Thirty-three years ago, 1st September 1981 was a Tuesday.
Catching a morning bus from Kinsale, my companion and namesake and I arrived in the city of Cork where we found a bus heading for Killarney. The road was rough at times; one section appeared to have had the surface removed and nothing put in its place. A third bus took us westwards, the driver announcing when we had reached the point where we left the bus to walk the road to the youth hostel at Aghadoe.
It was late afternoon when we arrived and the hostel was clearly going to be jammed; it was said that the hostel warden would turn no-one away and if there were insufficient bunks, then there would be mattresses on the floor. The gathering was multinational, numerous Germans and Dutch as well as those who were English like ourselves. In front of us in the queue, three girls talked about university; a mix of accents, London, maybe the Midlands, and the strong strains of Ulster. We chatted as we waited and then the doors were opened and we went to check in.
Heading towards the dormitories, the group of three girls went up the wide wooden staircase ahead of us, the one with the Ulster accent carried a paper bag which suddenly split, scattering potatoes down the stairs. Ian, my namesake, and I were travelling with one rucksack between us, which he was carrying at that moment, meaning I was called upon to be chivalrous and gather the loose potatoes. We laughed and went our separate ways.
The girls undoubted had a meal more healthy than Ian and I; we survived on the cheap and easy. After the meal, we found them sitting at a table in the hostel’s big lounge, with a German who was sorting through camera lenses. Asking if we might sit down, a fateful moment came. The Irish autumn had left a wasp lying half dead on the table, a wasp that I didn’t see until I rested my arm on the table and it stung me.
Having various allergies, the sting was worrying. By the next morning, my arm was so swollen that a member of the hostel staff drove me to Killarney hospital. Anti-histamine injections were administered and the arm put into a sling. ‘There is a lot of fluid there, you must keep the arm up,’ said the doctor who told me that I could put my wallet away as there was no charge for the hospital service.
Returning to Aghadoe, we walked up to the Gap of Dunloe in the afternoon, people asking what I had done to break my arm.
At evening time, the three girls were back in the hostel.
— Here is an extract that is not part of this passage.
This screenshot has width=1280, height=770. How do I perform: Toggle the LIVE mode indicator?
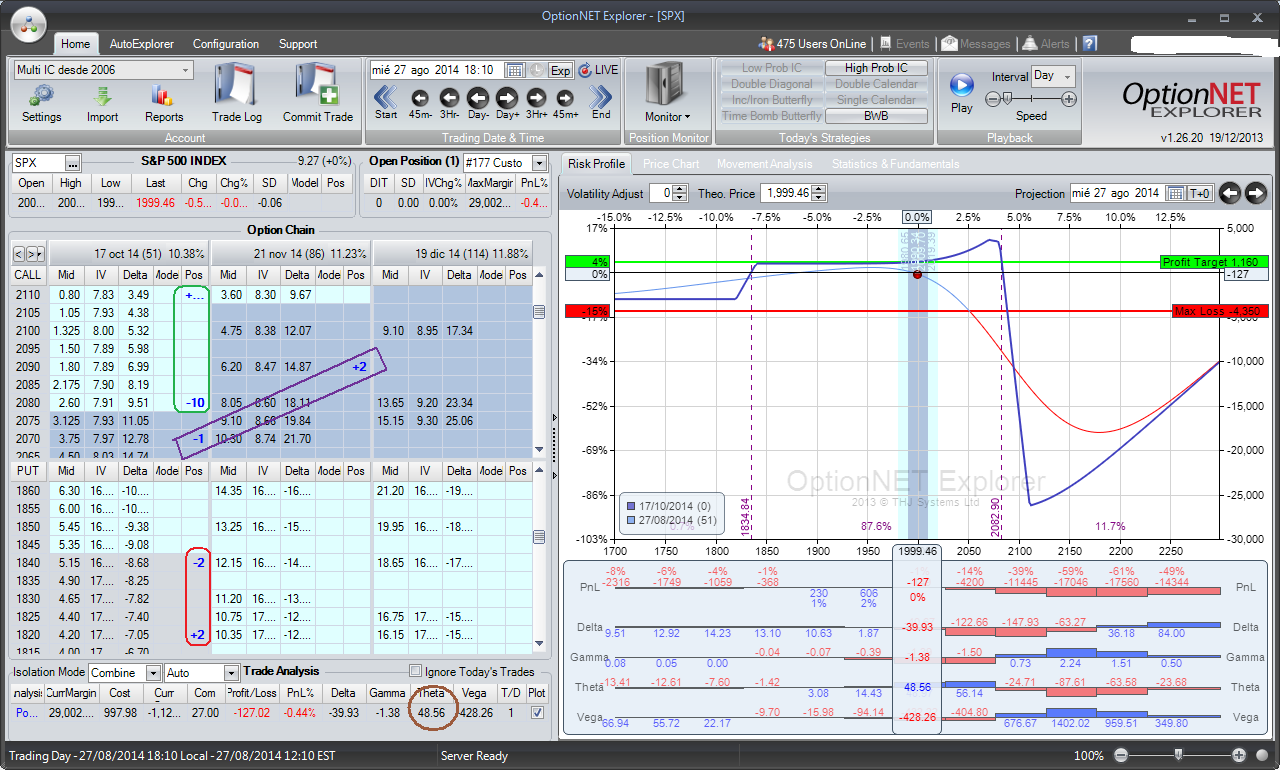[598, 70]
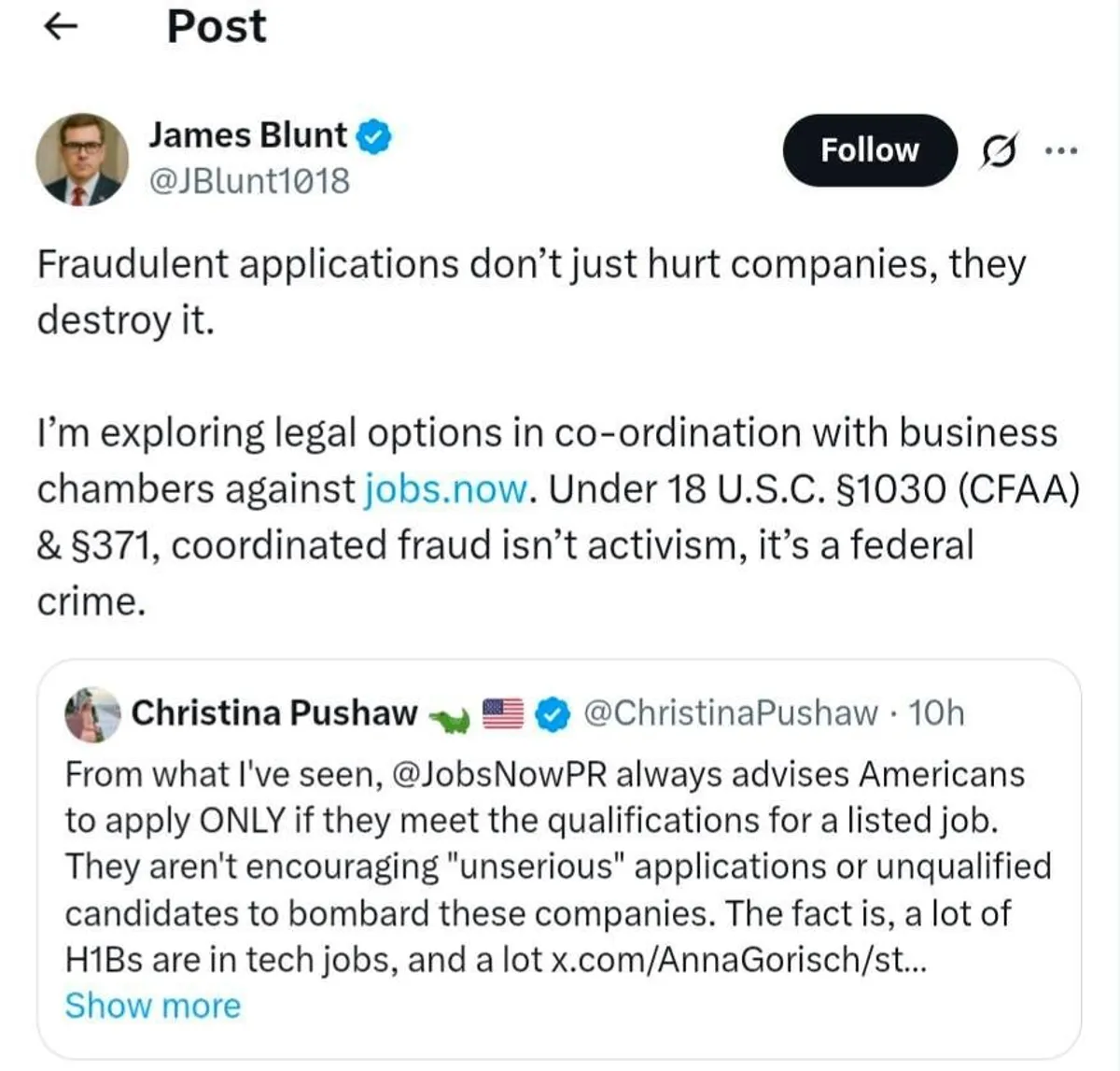Follow the James Blunt account
1120x1071 pixels.
pyautogui.click(x=869, y=150)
They thought it amusing that a wasp sting should necessitate a sling and asked us where we were going the next day. We took out our map of Ireland, it was the centre fold of the pocket sized An Oige handbook, ‘we are going to Galway’.
‘Galway is miles’, they said.
‘No’, I said, ‘it’s not too far, it’s just in the fold of the page’.
‘You’re not really fit to travel. How are you going to cope with one arm? Why don’t you come with us?’
‘Where are you going?’
‘Around the Ring of Kerry to Valentia Island’.
Being twenty years old, itineraries didn’t matter too much. We got on the CIE bus for Cahirciveen and under the influence of the anti-histamines, I fell asleep; but my journey into the future had begun.
Two years and two days later, the Ulster girl and I were married; an event that would not have happened were it not for a bag of spuds and a dying wasp.